Этой-то возможности и ждал, как оказалось, Нессим - он взял отца за руку, смиренно поцеловал ее и сказал с улыбкой:
"Но Дэвиду так или иначе еще придется со всем этим столкнуться. А на сегодня хватит".
И улыбнулся матери через плечо, как будто санкционировал ее приказ - она велела слугам убрать со стола.
Кофе пили на балконе, в неуютном молчании, калека сидел поодаль, отдельно ото всех, и мрачно глядел во тьму; все попытки завязать общий разговор пропали втуне. Старик, надо отдать ему должное, и сам уже стыдился своей вспышки. Он дал себе клятву не касаться более подобных тем при госте, прекрасно понимая, что нарушил - и сознательно - законы гостеприимства. Настала его очередь сожалеть о невозможности вернуть сказанное, как-то загладить впечатление от разговора, поставившего под угрозу их взаимное доверие и расположенность.
И снова Нессимово чувство такта выручило их: он пригласил Маунтолива и Лейлу на прогулку в розовый сад; некоторое время они шли молча, души их и мысли словно набальзамированы были густым ароматом ночных цветов. Когда они отошли достаточно далеко от балкона, чтобы их не могли оттуда услышать, он тихо сказал:
"Дэвид, я надеюсь, ты не держишь зла на отца из-за этой вспышки за обедом. Для него это - больная тема".
"Я понял".
"И знаешь, - горячо заговорила Лейла, явно желая расставить поскорее все точки над i и вернуться к прежней дружеской атмосфере, - как бы он ни был резок с тобой, фактически он прав. Наше положение здесь завидным не назовешь, и все благодаря вам, британцам.
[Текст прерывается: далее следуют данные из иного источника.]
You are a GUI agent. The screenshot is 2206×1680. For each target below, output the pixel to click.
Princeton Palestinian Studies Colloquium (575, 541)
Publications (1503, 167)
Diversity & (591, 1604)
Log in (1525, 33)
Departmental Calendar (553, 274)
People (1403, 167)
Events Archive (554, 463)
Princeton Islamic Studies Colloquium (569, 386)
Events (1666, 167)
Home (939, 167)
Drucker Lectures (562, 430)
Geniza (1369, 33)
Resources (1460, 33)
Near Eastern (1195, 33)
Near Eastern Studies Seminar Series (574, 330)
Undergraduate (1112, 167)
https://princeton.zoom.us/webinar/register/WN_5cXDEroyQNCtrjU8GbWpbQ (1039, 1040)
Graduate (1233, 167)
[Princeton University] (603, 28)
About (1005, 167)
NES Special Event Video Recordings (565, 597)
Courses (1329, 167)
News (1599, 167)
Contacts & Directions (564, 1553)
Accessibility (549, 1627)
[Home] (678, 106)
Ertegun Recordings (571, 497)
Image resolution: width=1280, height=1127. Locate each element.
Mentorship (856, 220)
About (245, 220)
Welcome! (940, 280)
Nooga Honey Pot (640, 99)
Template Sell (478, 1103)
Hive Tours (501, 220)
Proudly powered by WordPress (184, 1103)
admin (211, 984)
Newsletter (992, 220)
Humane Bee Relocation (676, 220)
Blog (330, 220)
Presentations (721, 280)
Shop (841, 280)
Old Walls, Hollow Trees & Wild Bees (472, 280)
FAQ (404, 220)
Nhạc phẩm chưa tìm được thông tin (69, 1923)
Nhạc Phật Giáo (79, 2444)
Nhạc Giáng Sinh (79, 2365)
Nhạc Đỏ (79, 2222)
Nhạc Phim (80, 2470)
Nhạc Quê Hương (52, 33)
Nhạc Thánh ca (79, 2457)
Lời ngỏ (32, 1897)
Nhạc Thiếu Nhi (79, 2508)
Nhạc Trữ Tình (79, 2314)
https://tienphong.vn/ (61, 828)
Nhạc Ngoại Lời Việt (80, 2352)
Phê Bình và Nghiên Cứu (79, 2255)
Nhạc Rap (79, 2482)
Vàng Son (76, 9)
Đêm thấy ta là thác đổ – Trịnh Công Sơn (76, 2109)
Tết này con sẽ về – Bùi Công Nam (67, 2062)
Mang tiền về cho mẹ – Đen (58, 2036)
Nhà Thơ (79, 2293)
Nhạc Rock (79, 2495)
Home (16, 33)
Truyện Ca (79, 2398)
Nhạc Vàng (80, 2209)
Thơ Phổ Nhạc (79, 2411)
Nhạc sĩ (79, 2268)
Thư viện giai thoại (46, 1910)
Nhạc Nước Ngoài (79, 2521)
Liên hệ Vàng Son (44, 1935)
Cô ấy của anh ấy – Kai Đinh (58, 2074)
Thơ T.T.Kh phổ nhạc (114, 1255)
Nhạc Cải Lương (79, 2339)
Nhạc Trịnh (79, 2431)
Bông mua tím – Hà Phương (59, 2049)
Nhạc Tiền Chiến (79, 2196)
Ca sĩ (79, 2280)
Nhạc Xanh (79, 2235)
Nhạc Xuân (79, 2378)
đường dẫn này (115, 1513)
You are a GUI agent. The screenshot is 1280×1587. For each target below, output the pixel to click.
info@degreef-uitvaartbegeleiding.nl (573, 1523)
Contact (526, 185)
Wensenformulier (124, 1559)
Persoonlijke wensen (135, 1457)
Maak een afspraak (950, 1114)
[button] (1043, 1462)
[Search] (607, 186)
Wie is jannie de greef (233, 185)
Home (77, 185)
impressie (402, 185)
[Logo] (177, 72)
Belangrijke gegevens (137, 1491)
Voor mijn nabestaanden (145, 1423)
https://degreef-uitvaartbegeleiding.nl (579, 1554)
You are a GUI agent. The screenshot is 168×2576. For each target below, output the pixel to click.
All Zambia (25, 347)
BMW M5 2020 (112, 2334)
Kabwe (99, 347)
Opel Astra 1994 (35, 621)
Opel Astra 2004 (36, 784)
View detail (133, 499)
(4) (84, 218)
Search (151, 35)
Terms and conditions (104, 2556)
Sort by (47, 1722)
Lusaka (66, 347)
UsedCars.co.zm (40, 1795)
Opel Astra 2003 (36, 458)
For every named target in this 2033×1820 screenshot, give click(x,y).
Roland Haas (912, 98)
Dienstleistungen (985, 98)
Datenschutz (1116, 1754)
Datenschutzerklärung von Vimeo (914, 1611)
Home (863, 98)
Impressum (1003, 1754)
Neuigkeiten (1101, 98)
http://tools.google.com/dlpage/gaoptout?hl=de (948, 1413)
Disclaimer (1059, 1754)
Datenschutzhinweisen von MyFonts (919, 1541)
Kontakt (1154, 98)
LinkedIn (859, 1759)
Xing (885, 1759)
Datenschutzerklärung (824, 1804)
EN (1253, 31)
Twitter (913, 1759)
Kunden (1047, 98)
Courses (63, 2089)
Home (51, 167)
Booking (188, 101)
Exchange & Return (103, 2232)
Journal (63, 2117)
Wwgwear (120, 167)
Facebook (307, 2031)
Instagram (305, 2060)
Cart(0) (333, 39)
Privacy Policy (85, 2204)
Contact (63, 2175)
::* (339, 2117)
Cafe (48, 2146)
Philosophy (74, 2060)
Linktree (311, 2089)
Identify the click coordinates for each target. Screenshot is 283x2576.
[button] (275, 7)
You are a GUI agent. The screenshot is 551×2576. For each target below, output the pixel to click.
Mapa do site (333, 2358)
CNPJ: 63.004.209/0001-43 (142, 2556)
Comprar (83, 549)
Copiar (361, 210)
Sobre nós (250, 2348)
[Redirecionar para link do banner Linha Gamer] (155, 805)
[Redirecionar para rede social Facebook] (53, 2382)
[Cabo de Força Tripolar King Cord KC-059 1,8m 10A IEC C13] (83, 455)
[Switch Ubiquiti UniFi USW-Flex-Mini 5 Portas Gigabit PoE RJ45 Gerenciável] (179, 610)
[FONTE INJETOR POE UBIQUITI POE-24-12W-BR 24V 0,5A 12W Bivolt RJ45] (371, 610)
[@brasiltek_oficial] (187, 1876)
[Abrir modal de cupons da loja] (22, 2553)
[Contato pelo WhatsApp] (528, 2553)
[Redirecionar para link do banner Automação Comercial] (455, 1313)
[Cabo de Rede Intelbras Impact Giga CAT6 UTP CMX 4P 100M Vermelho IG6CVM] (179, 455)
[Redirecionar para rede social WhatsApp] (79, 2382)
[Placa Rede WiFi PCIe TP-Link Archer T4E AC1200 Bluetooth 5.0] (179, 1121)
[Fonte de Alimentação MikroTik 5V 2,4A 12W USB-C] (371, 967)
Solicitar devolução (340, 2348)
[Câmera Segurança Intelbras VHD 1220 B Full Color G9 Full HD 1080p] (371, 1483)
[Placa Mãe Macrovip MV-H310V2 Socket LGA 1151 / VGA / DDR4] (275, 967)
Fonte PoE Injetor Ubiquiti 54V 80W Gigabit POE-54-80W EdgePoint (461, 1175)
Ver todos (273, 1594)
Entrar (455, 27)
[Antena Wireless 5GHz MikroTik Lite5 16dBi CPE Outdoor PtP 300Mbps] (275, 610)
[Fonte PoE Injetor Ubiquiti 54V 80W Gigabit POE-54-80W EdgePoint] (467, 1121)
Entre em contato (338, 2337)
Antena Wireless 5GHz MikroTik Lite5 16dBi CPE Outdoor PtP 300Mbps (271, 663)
Мы здесь нынче нечто вроде тайного общества - мы, блистательная когда-то, ключевая община в нашей собственной стране".
"Но я не понимаю", - начал Маунтолив.
"Все очень просто, - сказал Нессим все так же мягко и тихо. - Есть такое понятие - воинствующая церковь, в ней-то все и дело. Странно, не правда ли, но для нас войны между Крестом и Полумесяцем не было никогда. Это чисто западная придумка. Как и образ кровожадного мусульманина. Мусульмане никогда не преследовали коптов по религиозным мотивам. Напротив, даже и в Коране об Иисусе говорится с уважением, как о предтече Мохаммеда. Помнишь, Лейла цитировала тебе одну из сур, где речь о младенце Иисусе, - помнишь? Он лепил вместе с другими детьми фигурки зверей из глины и потом вдыхал в них жизнь…"
"Я помню".
"И даже в гробнице Мохаммеда, - продолжила Лейла, - был и по-прежнему остается пустой склеп, он ждет тела Иисусова. Согласно пророчеству, его должны похоронить в Медине, у истоков ислама, помнишь? Здесь, в Египте, мусульмане не испытывают к христианскому Богу ничего, кроме любви и почтения. Даже и сегодня. Любого спроси, спроси муэдзина". - ("Спроси любого, говорящего правду", - ибо ни один нечистый, пьяница, безумный или женщина не может быть допущен призывать правоверных к молитве.)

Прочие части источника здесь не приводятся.